◆ WORK TO COMPLETE ◆
What is needed is an exact transcription of the line containing "Instruction: Click LINE MUSIC list item" and every line after it through the end of the entries below, with no pictures.

START EXTRACTED ENTRIES

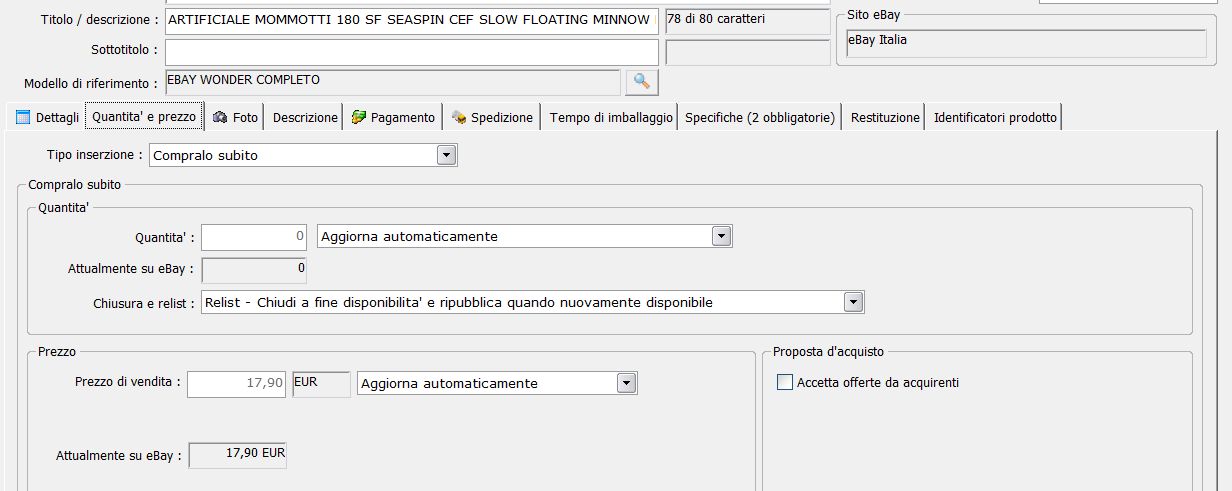Image resolution: width=1232 pixels, height=491 pixels.
Task: Focus the Quantita' number field
Action: (x=254, y=237)
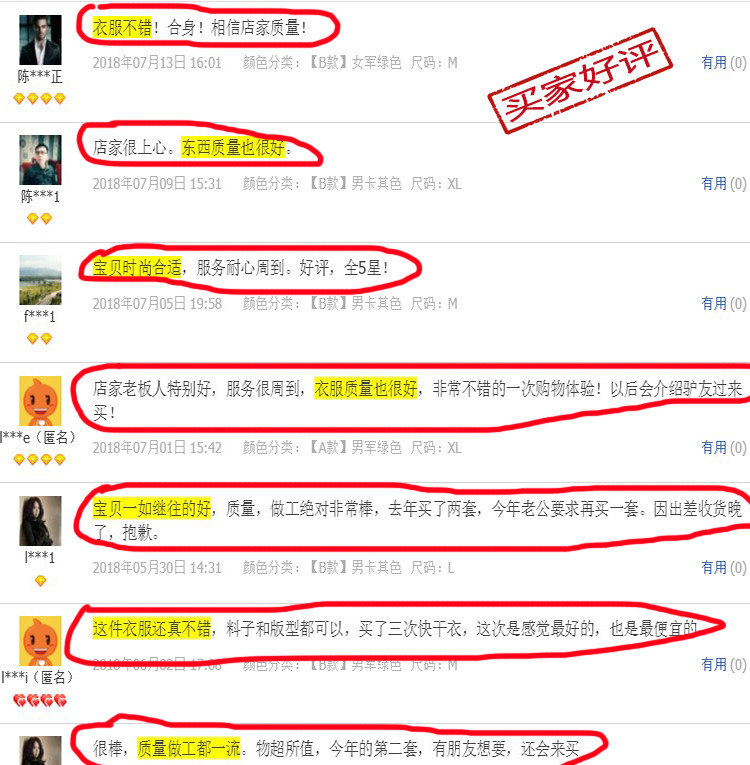Click the gold diamond rating under f***1

pyautogui.click(x=40, y=339)
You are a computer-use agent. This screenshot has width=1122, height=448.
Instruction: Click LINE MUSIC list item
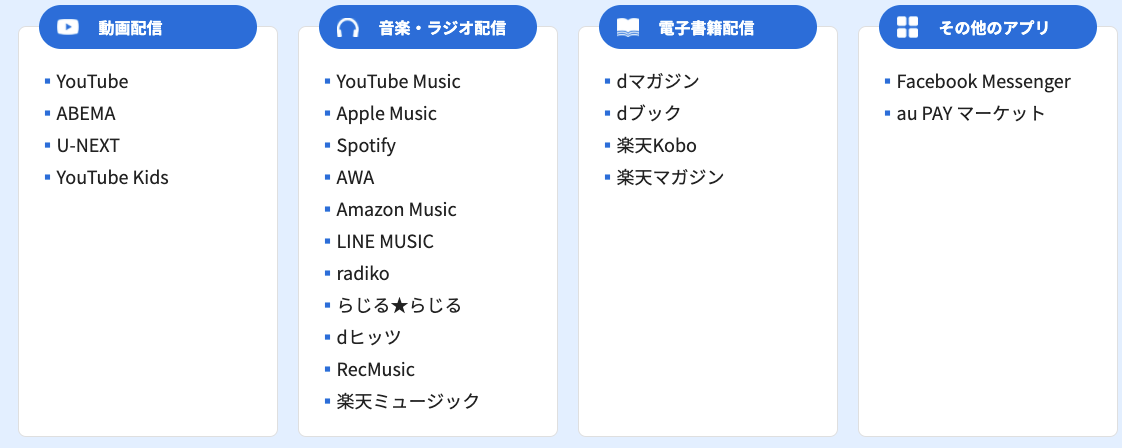point(385,242)
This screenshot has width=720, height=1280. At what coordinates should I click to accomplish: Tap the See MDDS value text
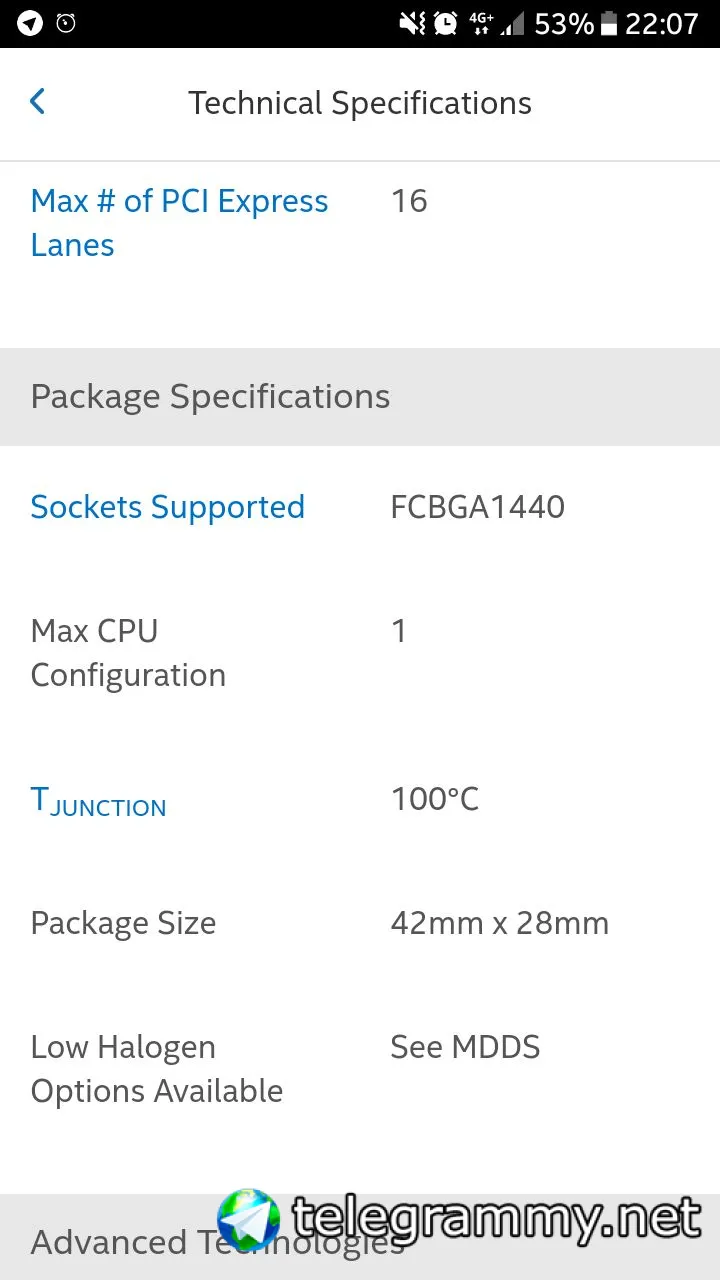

END EXTRACTED ENTRIES

◆ FINAL ANSWER ◆
Instruction: Click LINE MUSIC list item
point(385,242)
This screenshot has width=720, height=1280. At what coordinates should I click to accomplish: Tap the See MDDS value text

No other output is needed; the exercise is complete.